- Opening Delimiter -

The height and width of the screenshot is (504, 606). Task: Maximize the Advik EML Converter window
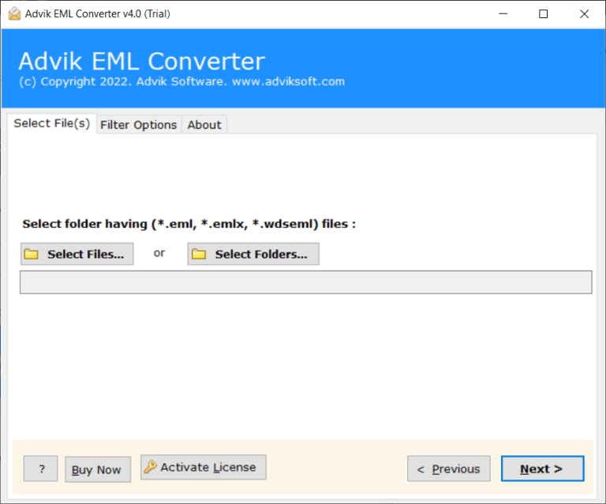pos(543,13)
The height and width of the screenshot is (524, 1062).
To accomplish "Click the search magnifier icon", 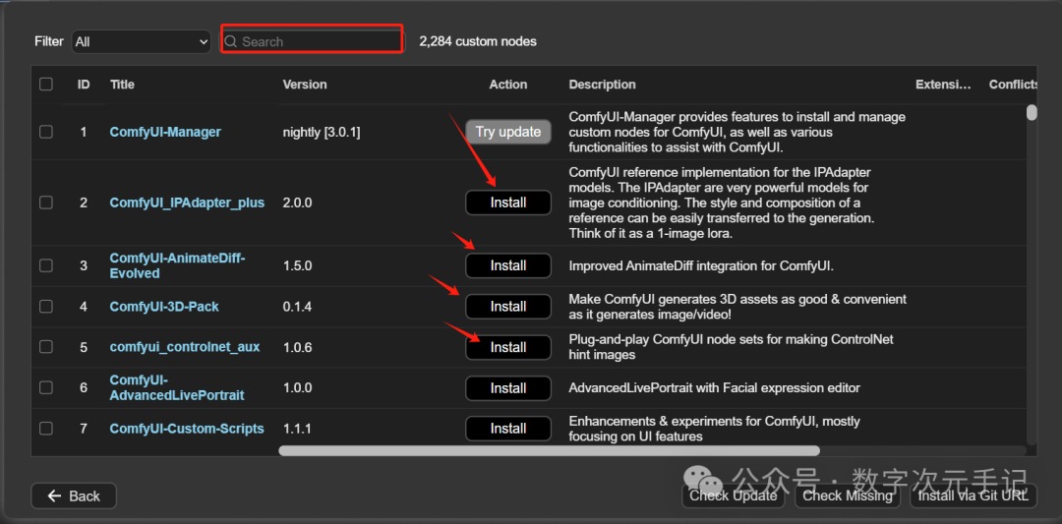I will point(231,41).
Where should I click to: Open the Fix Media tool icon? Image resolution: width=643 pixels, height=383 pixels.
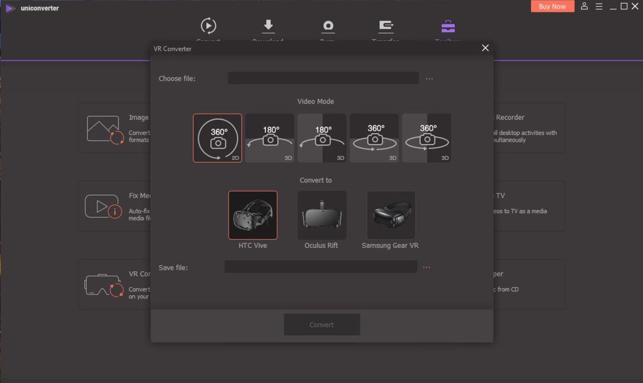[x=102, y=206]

- Closing Delimiter -

Omit the pictures and print again exactly the lines from the one with "Where should I" through the final line of the entries, both ends included.

> TASK OUTPUT:
Where should I click to: Open the Fix Media tool icon? Image resolution: width=643 pixels, height=383 pixels.
[x=102, y=206]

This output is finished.